With data increasingly available, industry has pushed government to extend farming prohibition to mangrove forests, so the only way to expand or build a farm is to grow in areas not near mangrove forests.
Today, new solutions are also making the transition increasingly economic for farmers. The Climate Smart Shrimp fund, for example, has been successfully piloted by Conservation International and xpertSea to provide loan packages that enable farmers to adopt sustainable and efficient production systems while restoring mangrove ecosystems. Moreover, Ecuador’s Sustainable Shrimp Partnership and its member companies were the first to pioneer and adopt Blockchain technology to enable extensive traceability.
Five lessons we’ve learned
Thailand and Ecuador prove that systemic transformation is possible, and that it can be profitable when transformation is done in partnership with – not to – the stakeholder universe. As such, we’re seeing positive trends in the data with mangrove restoration efforts and mangrove growth increasing coverage.
Action continues apace in Thailand and Ecuador; and critically, they show the way for other commodities and regions.
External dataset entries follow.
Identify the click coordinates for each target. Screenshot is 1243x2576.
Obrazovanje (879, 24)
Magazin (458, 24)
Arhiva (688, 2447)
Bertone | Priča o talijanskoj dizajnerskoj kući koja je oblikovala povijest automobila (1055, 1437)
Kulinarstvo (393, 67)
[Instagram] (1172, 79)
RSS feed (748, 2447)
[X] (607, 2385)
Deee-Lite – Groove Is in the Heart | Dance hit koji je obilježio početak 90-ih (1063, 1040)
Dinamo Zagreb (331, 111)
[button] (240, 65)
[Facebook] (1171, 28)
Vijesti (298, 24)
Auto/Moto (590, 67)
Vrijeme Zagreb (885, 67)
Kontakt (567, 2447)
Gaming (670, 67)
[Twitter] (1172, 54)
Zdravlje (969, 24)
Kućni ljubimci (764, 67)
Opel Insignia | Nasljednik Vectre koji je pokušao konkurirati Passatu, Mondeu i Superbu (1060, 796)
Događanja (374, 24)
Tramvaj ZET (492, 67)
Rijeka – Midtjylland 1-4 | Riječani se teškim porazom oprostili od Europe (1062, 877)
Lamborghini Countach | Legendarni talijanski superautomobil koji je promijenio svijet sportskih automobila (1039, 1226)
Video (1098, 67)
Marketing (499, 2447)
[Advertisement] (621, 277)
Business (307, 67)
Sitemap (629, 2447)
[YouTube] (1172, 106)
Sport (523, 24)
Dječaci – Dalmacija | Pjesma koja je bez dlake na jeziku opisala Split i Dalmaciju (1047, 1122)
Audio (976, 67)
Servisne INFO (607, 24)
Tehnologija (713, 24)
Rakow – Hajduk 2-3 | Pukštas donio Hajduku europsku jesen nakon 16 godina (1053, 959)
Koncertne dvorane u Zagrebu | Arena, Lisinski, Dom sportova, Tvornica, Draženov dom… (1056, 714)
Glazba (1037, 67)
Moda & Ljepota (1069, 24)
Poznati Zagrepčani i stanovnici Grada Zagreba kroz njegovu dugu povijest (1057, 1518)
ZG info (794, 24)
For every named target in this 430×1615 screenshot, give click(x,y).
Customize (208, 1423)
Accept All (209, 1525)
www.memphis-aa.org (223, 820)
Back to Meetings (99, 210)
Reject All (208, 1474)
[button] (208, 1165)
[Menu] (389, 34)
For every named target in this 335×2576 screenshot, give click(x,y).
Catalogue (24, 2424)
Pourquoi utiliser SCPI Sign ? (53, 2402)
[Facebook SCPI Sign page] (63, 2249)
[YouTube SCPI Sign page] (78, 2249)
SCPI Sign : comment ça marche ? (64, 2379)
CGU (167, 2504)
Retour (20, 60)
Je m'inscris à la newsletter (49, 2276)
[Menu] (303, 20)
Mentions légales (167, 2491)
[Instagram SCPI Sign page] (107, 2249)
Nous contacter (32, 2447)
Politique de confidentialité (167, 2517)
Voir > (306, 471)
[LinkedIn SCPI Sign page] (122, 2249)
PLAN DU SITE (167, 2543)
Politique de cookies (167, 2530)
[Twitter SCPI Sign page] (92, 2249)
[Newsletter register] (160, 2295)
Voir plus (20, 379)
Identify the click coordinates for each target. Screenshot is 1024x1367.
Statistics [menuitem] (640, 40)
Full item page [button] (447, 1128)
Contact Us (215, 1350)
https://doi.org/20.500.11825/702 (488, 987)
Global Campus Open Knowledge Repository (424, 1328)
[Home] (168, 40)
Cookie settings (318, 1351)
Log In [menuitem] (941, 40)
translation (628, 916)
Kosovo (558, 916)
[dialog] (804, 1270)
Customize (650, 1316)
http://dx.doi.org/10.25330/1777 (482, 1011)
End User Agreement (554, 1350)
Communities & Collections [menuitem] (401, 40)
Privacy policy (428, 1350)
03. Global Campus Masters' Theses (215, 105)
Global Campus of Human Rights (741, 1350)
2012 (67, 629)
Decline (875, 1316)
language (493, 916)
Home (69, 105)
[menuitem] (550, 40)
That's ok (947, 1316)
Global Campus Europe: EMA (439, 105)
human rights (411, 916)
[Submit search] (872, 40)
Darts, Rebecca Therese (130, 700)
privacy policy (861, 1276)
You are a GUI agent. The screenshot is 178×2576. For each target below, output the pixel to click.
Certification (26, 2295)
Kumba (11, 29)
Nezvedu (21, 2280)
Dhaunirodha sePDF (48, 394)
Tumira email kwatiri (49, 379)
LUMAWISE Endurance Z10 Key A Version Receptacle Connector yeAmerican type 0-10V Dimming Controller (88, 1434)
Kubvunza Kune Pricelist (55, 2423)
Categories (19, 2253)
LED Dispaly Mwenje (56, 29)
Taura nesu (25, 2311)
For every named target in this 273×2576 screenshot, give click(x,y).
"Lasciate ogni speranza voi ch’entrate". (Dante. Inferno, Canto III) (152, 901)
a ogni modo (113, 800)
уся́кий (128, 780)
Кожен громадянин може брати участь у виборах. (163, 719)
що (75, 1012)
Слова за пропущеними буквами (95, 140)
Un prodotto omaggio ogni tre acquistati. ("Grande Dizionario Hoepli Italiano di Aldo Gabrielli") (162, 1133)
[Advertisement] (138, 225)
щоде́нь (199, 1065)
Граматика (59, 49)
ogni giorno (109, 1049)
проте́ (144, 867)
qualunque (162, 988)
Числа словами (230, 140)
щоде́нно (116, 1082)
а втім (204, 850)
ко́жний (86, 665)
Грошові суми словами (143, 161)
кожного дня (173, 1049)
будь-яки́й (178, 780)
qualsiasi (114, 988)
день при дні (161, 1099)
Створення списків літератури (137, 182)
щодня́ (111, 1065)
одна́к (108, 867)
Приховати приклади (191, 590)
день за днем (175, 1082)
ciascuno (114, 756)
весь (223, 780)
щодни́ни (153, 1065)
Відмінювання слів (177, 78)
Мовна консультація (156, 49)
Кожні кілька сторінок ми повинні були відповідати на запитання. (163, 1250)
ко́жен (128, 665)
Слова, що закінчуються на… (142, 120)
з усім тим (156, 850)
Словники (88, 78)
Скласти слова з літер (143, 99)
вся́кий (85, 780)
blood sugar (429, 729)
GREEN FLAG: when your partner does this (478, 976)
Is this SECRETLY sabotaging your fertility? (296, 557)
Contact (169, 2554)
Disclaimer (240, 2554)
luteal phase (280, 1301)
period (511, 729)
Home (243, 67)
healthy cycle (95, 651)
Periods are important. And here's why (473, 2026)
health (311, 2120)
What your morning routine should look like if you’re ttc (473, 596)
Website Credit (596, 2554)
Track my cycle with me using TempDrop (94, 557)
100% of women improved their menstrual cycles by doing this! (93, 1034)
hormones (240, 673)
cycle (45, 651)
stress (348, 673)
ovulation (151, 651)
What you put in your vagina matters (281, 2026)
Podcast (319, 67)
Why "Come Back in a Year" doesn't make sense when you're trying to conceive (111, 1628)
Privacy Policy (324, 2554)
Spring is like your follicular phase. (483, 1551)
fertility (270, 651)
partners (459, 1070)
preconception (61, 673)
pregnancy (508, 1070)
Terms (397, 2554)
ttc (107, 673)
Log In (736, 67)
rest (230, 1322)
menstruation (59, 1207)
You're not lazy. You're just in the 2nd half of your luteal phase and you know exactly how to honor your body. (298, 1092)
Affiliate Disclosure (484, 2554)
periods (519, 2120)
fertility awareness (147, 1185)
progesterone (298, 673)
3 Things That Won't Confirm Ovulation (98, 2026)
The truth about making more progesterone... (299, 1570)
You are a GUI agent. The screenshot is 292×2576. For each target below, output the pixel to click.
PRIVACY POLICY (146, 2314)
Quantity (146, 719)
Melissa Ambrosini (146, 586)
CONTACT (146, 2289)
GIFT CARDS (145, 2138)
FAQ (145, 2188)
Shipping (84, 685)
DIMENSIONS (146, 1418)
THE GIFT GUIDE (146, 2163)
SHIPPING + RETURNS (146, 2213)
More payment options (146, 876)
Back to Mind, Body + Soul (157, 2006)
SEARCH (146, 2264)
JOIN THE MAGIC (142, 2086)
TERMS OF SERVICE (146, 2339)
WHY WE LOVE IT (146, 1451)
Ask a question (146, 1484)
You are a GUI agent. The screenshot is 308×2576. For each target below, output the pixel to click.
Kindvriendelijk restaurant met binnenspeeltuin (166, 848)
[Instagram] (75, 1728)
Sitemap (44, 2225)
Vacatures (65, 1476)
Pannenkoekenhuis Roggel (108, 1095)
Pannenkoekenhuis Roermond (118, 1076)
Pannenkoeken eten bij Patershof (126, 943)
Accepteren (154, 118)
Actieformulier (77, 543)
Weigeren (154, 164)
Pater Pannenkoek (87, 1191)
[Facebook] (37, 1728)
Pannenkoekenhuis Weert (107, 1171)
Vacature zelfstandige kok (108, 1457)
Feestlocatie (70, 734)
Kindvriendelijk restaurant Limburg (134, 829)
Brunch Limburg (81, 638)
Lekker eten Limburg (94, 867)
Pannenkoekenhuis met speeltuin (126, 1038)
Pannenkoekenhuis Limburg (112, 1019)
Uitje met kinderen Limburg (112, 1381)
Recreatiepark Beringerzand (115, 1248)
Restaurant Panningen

After decades working across the industry and environmental sustainability, five learnings stand out:
- Radical collaboration across the value chain – including with farmers on the ground – sets the foundation for sustainable transformation and impact.
- Clear government conservation mandates accelerate progress unlike anything else.
- Active engagement from major retailers enables action that supports commercial success.
- Public and private finance is and will continue to be critical for transformation to achieve the goals outlined by the Mangrove Breakthrough.
- There is always a new frontier – it was ending mangrove destruction, now it is mangrove restoration; continuous improvement is the only way to long term resilience.
The food system is uniquely complex – but as Thailand and Ecuador show, it is transformable. Now, it’s over to other commodities, supply chains and regions around the world to rise to the challenge.